Ping An Insurance's allocation to non-standard debt has slipped significantly, highlighting the growing challenges faced by China's insurers as they look to improve returns and lengthen duration amid a dearth of suitable assets.

The group's interim results released on Friday show these loan-type assets made up 4.7% of its Rmb2.96 trillion ($419.82 billion) investment portfolio at the end of June compared with 5.6% at the end of 2018.

It was the standout allocation change in its first-half report, although also notable was the concentration in its equity investments. 

Typically seen able to deliver higher yields, non-standard debt assets generated a 5.86% nominal yield for Ping An. This compares with an annualised total and net investment yield for the first-half period of 5.5% and 4.5%, respectively.

The allocation drop comes after the regulations governing riskier products were tightened and amid a dearth of suitable assets in China.

It’s becoming harder to source quality assets to repackage in this way, Zhu Qian, a senior credit officer at Moody’s Investors Service, told AsianInvestor.

A senior executive at a consultancy firm who declined to be named echoed the same point when contacted.

“In China, there’s what we call asset shortage, which means we have more capital waiting to be invested than asset formation,” he told AsianInvestor.

Further constricting the supply of new assets on both the fixed income and alternatives side, he added, is the fact that companies have scaled back their financing activities as Chinese economic growth slows, he added.

And with most investors buying and holding to maturity, there's little scope for making up the difference with secondary fixed-income assets, he said.  

During Ping An's results announcement, senior representatives said the company had made efforts to allocate to long-duration, low-risk bonds, and would continue to do so to help narrow the gap in duration between its assets and liabilities.

“We will optimise our debt assets and lengthen our duration for the debt,” Timothy Chan, Ping An's chief investment officer, said, before adding that this gap was now 5.9 years.

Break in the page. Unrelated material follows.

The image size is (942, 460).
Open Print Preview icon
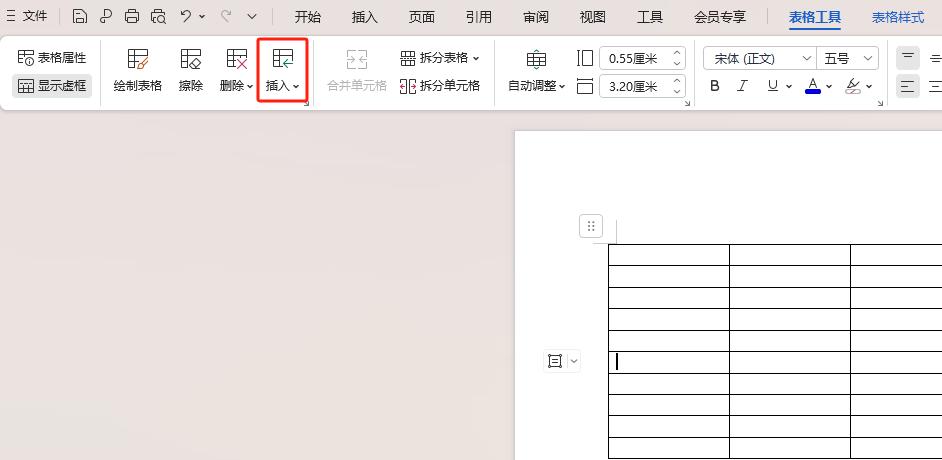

One of the perceived benefits of alt debt assets is their capacity to lengthen portfolio duration. 

In Ping An's case the duration on its non-standard debt portfolio is only 3.58 years, although for specifically infrastructure debt-investment schemes it is 5.2 years.

UP IN STOCKS

In contrast, Ping An's allocation to stocks rose by 0.6 percentage points to 8.9% in the first half.

That's still lower than the double-digit figures seen before it began to follow International Financial Reporting Standards 9 (IFRS 9) last year, when Ping An cut its stock holdings because the new accounting standard increased the volatility of the investment income.

So it's all the more striking that Ping An's stock holdings are not widely diversified to spread the risk.

"We invest in a concentrated and not a scattered way [for our stock selection]. We hold stocks for a long time and won't speculate on them," Chan said.

One example is HSBC. The institution is a global bank with steady operations and gives out handsome and stable dividends, Lee Yuansiong, co-chief executive at Ping An, said at the press meeting.

Ping An's strategy is to focus more on blue-chip stocks like HSBC and ICBC and hold them for the long-term. “It’s good for the insurer from the perspective of investment returns. But from the risk perspective, this increases the concentration risks,” Moody's Zhu said.